A broad code of conduct governing all aspects of life, from
dietary rules to the wearing of the hijab, which Muslims can choose to adopt in
varying degrees as a matter of personal conscience.
Where does sharia law come from?
Sharia, meaning "way or path to the water", is derived from interpretation of
the teachings of the Qur'an, the Hadith (the sayings and conduct of the prophet
Muhammad) and fatwas, a type of jurisprudence of the rulings of Islamic scholars
over many centuries.
Are there different interpretations of sharia?
There are five different schools of interpretation: one in the Shia tradition of
Islam and four in the Sunni tradition. Middle Eastern countries of the former
Ottoman empire favour the Hanafi doctrine and north African countries prefer the
Maliki doctrine; Indonesia and Malaysia follow the Shafi'i doctrine; Saudi
Arabia adheres to the Hanbali doctrine; and Iran follows the Shia Jaafari
school. All the schools are similar, but some take a more literal approach to
texts while others prefer a loose interpretation.
How is it applied in sharia states?
Sharia can be formally instituted as law by certain states and enforced by the
courts. Many Muslim countries have adopted elements of sharia law governing
issues such as inheritance, banking, marriage and contract law.
What are hadd offences?
The popular understanding of sharia law in Britain - such as the stoning of
adulterers or the severing of a hand for thieves - relates only to a very
specific set of offences known as hadd offences.
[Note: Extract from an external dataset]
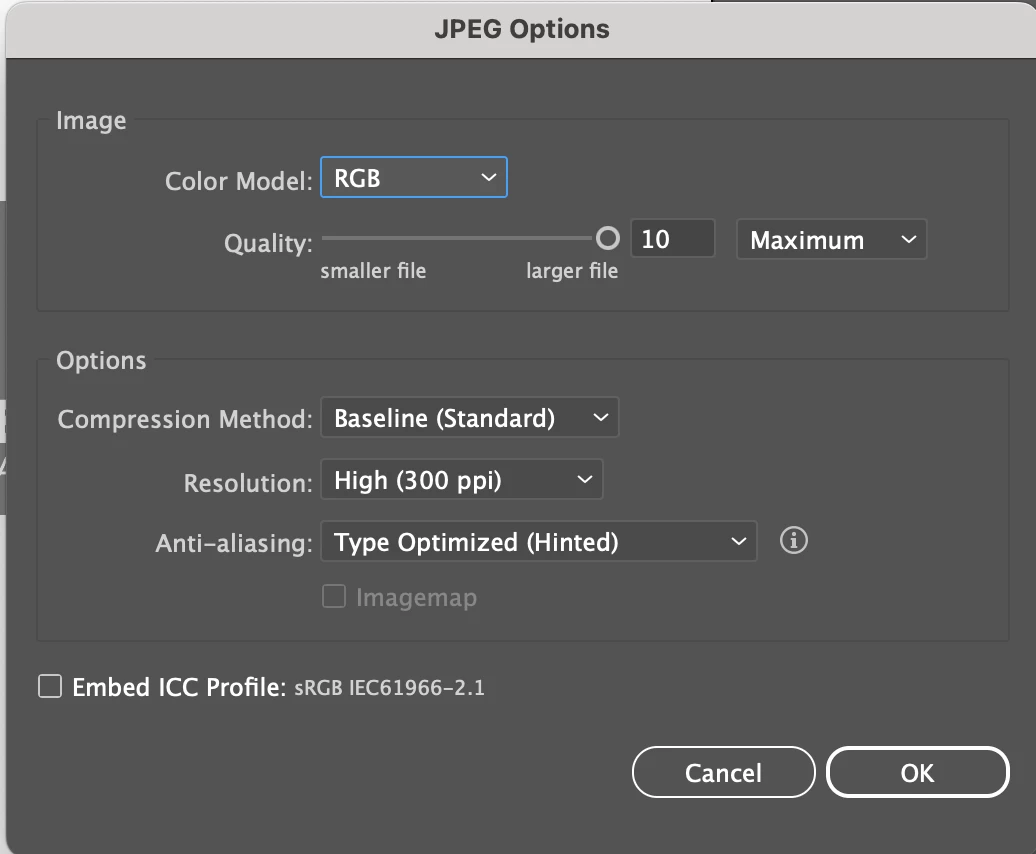Click the Quality slider handle
This screenshot has height=854, width=1036.
(607, 238)
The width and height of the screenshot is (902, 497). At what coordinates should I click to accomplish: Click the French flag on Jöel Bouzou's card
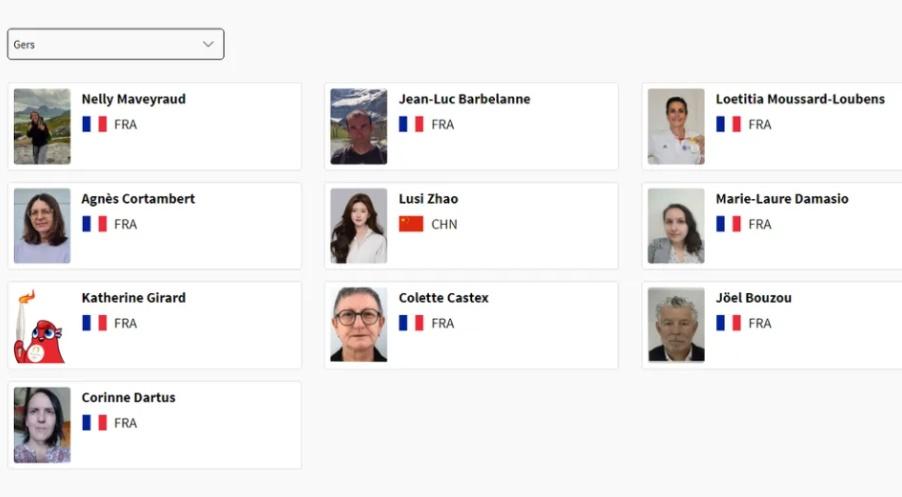coord(728,323)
Although the penalties for such
offences are not universally adopted as law in most Islamic countries, these
have become a potent symbol of sharia law.
Some countries, such as Saudi Arabia, claim to live under pure sharia law and
enforce these penalties for hadd offences. They carry specific penalties, set by
the Qur'an and by the prophet Muhammad. Offences include unlawful sexual
intercourse, the drinking of alcohol, theft and highway robbery.